La chandelle et le chandelier.

Je devais avoir six ans autour
Quand chez elle j’allais, sans détour
Pour l’aider à faire avec amour
Sans rien lui demander en retour.

Madame Bergeron était dans l’âme une artiste
Sur le papier des noms d’écrit sur sa liste
En ce domaine, c’était elle la spécialiste
En plus elle voulait toujours que je l’assiste.

Sur le poêle les chaudrons placés
Sur la table un bloc de cire compacté
Dans l’autre paquet de la mèche enroulée
Et de la peinture en ordre bien placée.

Au doigt, je devais l’écouter
Car j’avais une grande responsabilité
Celle de l’assister
J’aimais en elle voir l’artiste créer.

Pour commencer
Le poêle, il fallait l’allumer
Elle me demandait du gros bloc de lui donner
Et dans le chaudron elle l’avait placé.

Sur la chaise, j’étais bien concentré
Avec mes grands yeux, j’étais étonné
Et dans ma tête à me demander
Ce qu’elle allait confectionner.

Elle me demanda ceci
Et je lui remis
Elle me demanda cela
Et voilà.

Le grand tube de verre, elle me demandait
Avec grand soin je lui remettais
En douceur dedans elle versait
Et sur le comptoir elle le plaçait.

Le temps un peu de refroidir
Dans ma main une grande mèche à tenir
Debout au centre du verre pour un peu la raidir
Pendant qu’à deux mains elle y mettait la cire.

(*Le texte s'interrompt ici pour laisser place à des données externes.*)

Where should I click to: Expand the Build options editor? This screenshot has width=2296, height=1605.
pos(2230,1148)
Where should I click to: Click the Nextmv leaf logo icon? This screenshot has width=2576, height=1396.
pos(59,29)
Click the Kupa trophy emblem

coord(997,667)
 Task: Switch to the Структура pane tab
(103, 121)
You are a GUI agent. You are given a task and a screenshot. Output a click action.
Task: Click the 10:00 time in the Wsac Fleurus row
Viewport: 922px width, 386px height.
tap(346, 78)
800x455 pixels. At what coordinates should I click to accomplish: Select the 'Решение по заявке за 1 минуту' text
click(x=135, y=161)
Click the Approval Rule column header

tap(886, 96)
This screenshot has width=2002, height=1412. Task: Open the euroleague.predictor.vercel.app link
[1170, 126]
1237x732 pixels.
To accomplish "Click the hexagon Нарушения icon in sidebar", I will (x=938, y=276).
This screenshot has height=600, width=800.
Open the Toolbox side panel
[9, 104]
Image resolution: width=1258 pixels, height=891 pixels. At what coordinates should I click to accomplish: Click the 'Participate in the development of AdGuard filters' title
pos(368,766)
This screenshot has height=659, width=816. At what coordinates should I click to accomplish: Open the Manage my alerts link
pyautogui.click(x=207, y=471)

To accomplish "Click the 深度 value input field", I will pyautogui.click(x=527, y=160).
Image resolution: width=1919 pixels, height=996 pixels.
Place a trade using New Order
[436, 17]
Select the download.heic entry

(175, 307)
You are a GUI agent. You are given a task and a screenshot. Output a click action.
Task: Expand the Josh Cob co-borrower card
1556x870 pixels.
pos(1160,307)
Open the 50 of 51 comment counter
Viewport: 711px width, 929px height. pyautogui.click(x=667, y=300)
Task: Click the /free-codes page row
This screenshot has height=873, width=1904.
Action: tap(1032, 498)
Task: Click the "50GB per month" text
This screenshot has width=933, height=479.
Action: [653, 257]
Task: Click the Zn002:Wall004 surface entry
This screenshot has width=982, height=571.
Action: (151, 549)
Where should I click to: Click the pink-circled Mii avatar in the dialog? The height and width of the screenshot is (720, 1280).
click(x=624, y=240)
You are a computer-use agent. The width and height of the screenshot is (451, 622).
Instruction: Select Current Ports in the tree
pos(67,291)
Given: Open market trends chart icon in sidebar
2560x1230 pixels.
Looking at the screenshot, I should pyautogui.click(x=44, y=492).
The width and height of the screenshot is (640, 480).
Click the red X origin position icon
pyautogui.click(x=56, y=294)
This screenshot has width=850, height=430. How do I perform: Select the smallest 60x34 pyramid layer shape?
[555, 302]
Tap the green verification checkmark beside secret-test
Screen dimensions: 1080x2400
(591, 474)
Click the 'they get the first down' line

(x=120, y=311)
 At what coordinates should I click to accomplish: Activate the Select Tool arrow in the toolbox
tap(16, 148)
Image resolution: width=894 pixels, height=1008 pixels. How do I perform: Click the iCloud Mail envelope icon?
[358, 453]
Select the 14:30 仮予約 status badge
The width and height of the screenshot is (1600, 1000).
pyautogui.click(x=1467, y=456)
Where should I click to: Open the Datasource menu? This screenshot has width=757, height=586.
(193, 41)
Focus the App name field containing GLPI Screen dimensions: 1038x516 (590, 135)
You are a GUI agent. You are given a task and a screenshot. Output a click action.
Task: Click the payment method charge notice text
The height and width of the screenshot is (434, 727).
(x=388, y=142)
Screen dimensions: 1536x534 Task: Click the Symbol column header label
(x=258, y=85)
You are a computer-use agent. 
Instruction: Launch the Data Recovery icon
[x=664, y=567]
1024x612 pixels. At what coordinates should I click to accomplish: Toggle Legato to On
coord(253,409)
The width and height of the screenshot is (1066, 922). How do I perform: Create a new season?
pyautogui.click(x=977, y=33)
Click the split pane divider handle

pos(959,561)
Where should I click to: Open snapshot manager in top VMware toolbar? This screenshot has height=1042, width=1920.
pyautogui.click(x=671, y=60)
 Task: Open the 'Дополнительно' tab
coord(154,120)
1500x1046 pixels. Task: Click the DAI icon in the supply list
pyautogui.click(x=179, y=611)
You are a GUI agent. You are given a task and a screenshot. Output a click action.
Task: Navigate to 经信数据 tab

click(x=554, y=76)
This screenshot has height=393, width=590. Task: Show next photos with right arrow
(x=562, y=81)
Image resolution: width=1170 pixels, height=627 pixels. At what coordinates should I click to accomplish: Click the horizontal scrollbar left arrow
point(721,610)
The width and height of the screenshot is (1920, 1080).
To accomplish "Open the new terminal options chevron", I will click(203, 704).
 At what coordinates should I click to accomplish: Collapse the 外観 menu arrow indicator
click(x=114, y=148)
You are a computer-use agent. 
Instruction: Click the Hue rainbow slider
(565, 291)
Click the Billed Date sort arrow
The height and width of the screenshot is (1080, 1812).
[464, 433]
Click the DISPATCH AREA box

Durant tout ce temps elle me parlait
Comment à l’école, j’allais
Et si aux vacances hâte, j’avais
Car Noël à grand pas bientôt à nos portes sonnerait.

Pendant ce temps avec attention à modeler
Et de la peinture dessus pour décorer
Et de la finition fait de linge autour la coller
Pour terminer sur la tête une petite boucle dorée.

À toutes les fois que je l’avais aidé
Elle en usinait plus d’une dizaine par soirée
Et pendant les journées
Les dames venaient chez elle pour en acheter.

Un jour elle m’avait dit ceci
‘’ Renay, je voudrais que demain, à six heure que tu sois ici’’
‘’ Oui Madame Bergeron ‘’ que je lui répondis
Et juste avant de partir, un grand sourire qu’elle me fit.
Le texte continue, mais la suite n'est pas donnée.